▶ Source document:
__________________________________________________

In most cases this isn't true. The cancer develops from mutations in the precancerous polyp. The polyp typically shows up long before the cancer does. So cologuard detects cancer that has already started. Colonoscopies will catch it before the cancer starts.
I'm not sure the data supports this. Very few biopsied polyps are positive for colon cancer (I forget the percentage). I was told that removing all of them is like a dermatologist removing every mole because it might develop cancer. I can't say how valid this analogy is versus one doctor's opinion.
The key issue is colonoscopies are not normally done very often (5-10 years), are comparatively very expensive, and patients largely hate it (prep mostly). As a result, they aren't performed nearly as often or on as many people that statistics say should get them.
Many (most?) countries are moving away routine colonoscopies in favor or annual fecal tests. The logic is that more colon cancer is found, not that it is less expensive, This is largely because so many more people get tested annually than get scoped every 5-10 years.
Of course treating colon cancer is extremely expensive, aside the humanitarian considerations. Medical science, private insurance, and countries basically do the same calculation — get the best return on the money expended. Fortunately this aligns with the "greatest good" objective.
We know that colonoscopies are not 100% effective, virtually nothing is. The argument that a slightly less effective test given far more often will save more lives (and misery).
I had a positive FIT result last year but the the colonoscopy was negative. The false-positive rate on the FIT is understandably much higher than for Cologuard. Hopefully my FIT was a false-positive and the colonoscopy was not a false-negative.
Most doctors will order annual FIT and Cologuard tests if you tell them you aren't doing routine colonoscopies.

__________________________________________________

▶ Record set:

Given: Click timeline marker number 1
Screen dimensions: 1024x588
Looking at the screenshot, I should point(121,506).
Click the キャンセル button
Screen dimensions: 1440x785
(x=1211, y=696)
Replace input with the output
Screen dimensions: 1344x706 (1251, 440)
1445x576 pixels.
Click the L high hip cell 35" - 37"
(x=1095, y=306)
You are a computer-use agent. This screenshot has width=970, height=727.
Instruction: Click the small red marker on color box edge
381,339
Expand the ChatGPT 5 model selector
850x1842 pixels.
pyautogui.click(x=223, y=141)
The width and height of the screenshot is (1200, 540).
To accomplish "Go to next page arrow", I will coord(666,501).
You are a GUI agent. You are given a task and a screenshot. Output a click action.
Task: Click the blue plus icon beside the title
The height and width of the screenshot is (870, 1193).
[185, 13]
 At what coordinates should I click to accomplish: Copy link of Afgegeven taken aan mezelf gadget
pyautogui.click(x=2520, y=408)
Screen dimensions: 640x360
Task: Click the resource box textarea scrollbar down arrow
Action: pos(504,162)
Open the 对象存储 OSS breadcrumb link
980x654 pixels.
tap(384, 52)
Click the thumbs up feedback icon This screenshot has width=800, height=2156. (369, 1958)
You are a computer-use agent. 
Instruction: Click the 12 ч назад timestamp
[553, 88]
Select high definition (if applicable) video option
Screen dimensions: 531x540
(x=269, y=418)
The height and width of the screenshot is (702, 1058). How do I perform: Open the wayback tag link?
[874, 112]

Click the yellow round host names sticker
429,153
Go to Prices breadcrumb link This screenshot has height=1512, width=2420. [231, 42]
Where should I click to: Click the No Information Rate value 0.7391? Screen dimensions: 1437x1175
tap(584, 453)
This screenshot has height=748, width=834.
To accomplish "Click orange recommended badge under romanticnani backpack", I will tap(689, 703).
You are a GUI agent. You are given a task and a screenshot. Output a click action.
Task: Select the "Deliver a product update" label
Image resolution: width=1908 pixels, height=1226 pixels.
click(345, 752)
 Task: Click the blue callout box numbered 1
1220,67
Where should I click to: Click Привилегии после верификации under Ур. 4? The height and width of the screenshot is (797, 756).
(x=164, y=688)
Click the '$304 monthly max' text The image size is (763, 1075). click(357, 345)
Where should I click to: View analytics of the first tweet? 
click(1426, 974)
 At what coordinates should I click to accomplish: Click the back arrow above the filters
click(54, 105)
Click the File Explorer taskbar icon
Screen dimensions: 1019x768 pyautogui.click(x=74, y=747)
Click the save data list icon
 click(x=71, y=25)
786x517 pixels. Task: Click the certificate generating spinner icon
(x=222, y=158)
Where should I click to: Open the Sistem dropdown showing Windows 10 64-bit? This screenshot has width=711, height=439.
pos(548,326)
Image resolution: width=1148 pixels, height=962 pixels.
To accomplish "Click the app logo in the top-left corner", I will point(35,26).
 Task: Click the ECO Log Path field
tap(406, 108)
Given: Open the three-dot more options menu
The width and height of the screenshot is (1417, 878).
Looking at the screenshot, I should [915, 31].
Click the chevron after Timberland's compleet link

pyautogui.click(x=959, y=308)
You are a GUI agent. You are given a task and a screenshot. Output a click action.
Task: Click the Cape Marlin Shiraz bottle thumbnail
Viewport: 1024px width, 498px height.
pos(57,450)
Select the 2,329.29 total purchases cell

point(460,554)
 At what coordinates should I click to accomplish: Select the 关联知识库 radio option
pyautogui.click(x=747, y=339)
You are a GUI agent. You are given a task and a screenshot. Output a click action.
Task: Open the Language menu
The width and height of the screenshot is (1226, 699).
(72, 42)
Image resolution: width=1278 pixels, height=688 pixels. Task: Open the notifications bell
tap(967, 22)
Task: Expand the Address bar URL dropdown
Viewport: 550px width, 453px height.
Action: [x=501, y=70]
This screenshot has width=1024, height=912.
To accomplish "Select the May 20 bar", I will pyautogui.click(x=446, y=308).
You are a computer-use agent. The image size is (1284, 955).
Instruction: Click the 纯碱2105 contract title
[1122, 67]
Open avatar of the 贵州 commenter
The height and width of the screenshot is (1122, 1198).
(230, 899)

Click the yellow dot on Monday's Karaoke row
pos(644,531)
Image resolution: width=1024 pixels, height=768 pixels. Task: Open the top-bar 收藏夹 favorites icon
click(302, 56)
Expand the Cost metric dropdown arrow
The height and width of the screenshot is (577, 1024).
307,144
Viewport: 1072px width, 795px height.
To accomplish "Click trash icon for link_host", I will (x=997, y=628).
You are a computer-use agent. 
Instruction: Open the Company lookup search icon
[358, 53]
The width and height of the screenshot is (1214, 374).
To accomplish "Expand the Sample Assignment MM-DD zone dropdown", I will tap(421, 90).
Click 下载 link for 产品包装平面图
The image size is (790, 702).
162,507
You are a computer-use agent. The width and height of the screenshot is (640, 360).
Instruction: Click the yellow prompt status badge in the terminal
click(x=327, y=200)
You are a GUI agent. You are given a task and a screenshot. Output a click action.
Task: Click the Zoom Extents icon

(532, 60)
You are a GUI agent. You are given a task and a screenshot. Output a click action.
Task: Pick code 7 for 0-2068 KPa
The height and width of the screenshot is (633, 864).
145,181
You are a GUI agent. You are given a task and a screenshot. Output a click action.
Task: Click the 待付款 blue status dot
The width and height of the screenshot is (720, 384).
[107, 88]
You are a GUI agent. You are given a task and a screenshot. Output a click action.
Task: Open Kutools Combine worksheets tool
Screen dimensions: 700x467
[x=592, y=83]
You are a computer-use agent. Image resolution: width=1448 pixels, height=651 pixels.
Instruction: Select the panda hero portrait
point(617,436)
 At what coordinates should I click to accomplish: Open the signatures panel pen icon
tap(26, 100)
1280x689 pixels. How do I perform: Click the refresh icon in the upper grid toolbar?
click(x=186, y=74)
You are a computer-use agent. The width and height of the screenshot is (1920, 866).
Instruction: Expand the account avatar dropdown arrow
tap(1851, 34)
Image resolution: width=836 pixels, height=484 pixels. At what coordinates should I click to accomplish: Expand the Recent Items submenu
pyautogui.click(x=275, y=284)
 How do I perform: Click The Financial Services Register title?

__________________________________________________

▶ The task:
Transcribe everything in the colon cancer screening discussion above from "Many (most?) countries" down to "every 5-10 years.".

▶ Answer section:
Many (most?) countries are moving away routine colonoscopies in favor or annual fecal tests. The logic is that more colon cancer is found, not that it is less expensive, This is largely because so many more people get tested annually than get scoped every 5-10 years.